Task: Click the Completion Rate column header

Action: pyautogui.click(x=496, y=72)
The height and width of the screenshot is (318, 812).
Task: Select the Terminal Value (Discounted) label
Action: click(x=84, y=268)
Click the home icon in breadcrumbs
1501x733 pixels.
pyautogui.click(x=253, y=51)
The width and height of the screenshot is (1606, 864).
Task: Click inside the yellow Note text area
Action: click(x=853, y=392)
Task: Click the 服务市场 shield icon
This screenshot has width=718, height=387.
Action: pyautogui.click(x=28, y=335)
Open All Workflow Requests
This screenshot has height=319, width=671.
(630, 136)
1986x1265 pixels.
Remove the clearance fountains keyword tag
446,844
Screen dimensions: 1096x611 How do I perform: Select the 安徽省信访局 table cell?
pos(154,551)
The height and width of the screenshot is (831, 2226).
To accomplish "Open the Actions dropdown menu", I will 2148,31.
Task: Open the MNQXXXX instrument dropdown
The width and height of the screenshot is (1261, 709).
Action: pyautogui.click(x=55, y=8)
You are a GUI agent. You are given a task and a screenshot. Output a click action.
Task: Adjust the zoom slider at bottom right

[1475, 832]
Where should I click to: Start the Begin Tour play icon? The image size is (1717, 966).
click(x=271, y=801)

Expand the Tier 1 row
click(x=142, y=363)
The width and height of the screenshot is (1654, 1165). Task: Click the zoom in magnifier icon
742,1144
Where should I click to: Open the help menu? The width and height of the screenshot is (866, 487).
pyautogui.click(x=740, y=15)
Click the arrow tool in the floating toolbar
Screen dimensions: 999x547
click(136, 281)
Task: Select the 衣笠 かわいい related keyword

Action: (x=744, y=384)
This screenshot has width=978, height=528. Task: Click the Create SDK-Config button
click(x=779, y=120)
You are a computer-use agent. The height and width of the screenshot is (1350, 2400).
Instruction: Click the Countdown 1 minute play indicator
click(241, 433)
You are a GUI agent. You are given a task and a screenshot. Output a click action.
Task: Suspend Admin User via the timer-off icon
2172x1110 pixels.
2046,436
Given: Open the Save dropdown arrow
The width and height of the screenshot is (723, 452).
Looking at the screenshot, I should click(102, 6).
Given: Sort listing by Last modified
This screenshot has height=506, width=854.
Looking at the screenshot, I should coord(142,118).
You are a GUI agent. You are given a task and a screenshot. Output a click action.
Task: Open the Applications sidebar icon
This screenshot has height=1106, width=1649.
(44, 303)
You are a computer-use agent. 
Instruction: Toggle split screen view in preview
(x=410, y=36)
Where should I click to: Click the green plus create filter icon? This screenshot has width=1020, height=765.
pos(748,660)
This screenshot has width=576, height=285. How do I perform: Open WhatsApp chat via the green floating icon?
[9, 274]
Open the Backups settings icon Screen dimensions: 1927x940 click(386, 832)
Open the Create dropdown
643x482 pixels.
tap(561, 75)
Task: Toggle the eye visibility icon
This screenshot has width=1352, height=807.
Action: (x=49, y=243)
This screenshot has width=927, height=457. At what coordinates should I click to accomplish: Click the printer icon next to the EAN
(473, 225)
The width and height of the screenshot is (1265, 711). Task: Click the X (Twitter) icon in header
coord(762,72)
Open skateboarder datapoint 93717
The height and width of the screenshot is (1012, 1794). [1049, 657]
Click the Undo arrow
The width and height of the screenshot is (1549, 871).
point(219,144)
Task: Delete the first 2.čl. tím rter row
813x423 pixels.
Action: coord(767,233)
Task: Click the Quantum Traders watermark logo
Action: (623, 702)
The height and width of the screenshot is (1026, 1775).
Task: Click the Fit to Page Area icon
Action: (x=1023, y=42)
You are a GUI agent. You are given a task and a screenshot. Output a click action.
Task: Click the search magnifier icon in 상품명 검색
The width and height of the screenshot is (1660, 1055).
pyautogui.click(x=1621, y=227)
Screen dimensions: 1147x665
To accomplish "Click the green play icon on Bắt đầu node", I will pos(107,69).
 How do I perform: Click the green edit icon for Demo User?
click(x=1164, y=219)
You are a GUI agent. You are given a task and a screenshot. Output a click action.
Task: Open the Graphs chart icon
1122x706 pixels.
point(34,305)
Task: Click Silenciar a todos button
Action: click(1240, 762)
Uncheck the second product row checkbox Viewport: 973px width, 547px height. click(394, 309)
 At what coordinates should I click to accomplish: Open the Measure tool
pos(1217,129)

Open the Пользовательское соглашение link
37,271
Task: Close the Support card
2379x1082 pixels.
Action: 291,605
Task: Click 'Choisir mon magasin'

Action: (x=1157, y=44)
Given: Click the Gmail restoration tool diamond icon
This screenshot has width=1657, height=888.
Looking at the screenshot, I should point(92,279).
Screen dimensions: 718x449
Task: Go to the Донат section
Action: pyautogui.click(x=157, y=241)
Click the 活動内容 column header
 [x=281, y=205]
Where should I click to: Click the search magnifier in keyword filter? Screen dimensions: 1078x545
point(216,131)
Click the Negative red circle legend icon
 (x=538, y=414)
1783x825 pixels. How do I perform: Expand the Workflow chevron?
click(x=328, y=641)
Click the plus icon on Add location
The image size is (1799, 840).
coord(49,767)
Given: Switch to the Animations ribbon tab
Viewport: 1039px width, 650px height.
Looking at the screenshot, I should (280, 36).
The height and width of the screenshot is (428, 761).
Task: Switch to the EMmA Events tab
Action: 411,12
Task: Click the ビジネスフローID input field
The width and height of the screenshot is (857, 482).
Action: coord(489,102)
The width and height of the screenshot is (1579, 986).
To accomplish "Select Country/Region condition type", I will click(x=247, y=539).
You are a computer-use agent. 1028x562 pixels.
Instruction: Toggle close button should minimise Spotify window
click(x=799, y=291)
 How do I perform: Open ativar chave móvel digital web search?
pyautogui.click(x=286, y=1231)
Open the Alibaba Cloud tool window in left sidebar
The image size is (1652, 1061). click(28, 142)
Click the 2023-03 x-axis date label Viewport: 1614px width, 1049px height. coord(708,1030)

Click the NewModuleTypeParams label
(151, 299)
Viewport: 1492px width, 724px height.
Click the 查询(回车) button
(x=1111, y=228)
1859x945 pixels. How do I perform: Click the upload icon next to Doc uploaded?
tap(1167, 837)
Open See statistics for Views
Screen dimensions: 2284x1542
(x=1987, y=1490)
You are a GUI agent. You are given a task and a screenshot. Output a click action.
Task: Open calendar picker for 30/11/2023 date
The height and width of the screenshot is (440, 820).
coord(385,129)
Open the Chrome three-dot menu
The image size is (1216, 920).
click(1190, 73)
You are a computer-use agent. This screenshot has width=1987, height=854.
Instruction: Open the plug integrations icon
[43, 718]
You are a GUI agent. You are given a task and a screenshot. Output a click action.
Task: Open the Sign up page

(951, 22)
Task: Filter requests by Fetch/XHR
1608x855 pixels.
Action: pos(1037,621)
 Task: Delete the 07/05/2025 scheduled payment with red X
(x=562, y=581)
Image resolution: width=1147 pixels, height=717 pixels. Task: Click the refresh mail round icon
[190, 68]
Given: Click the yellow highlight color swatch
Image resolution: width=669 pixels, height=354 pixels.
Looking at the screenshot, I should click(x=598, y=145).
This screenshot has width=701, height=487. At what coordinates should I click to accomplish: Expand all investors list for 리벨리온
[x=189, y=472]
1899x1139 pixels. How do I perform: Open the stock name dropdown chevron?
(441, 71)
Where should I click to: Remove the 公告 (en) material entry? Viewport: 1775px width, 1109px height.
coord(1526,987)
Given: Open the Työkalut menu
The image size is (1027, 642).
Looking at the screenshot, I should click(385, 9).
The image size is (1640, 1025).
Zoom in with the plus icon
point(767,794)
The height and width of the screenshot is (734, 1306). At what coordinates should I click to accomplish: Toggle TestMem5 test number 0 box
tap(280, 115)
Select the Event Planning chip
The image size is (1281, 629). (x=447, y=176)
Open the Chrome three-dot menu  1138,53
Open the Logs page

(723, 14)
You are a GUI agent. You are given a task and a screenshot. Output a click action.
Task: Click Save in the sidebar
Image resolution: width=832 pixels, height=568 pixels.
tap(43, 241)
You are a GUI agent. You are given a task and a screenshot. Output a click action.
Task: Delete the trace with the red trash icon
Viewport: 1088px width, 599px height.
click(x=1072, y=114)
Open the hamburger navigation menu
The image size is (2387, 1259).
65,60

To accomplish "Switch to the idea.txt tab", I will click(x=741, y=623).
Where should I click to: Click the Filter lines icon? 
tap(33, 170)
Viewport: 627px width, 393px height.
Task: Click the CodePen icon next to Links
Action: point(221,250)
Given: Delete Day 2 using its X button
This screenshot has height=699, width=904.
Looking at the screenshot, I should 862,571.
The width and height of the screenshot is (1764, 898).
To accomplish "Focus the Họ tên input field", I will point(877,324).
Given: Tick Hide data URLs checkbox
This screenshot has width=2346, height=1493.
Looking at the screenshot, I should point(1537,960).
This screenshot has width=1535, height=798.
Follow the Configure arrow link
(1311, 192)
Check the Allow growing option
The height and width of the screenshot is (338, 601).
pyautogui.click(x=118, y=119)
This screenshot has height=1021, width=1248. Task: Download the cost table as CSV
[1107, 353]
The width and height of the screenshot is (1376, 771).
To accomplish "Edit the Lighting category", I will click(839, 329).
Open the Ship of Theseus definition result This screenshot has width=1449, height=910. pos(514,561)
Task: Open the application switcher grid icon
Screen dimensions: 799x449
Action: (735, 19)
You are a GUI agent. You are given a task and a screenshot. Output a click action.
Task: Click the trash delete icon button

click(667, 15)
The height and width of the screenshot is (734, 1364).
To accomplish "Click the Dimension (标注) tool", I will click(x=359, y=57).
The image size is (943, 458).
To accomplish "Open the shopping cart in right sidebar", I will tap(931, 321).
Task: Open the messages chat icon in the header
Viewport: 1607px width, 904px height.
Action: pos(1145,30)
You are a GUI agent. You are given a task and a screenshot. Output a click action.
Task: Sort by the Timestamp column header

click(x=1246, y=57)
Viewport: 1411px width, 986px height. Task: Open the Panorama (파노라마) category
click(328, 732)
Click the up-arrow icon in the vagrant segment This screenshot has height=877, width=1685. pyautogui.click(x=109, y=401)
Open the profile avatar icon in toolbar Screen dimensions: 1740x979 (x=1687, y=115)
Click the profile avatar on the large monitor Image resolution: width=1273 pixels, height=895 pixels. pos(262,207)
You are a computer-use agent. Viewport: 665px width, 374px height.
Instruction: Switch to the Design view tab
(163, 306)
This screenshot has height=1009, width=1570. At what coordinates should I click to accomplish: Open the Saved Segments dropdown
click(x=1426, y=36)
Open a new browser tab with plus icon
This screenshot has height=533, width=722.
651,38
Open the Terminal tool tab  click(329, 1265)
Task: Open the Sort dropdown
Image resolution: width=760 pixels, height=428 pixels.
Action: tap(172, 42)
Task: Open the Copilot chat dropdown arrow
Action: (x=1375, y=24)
*-*-*
Task details: Using the listing above, show each line with the word "avatar" in it.

Exercise response:
Open the profile avatar icon in toolbar Screen dimensions: 1740x979 (x=1687, y=115)
Click the profile avatar on the large monitor Image resolution: width=1273 pixels, height=895 pixels. pos(262,207)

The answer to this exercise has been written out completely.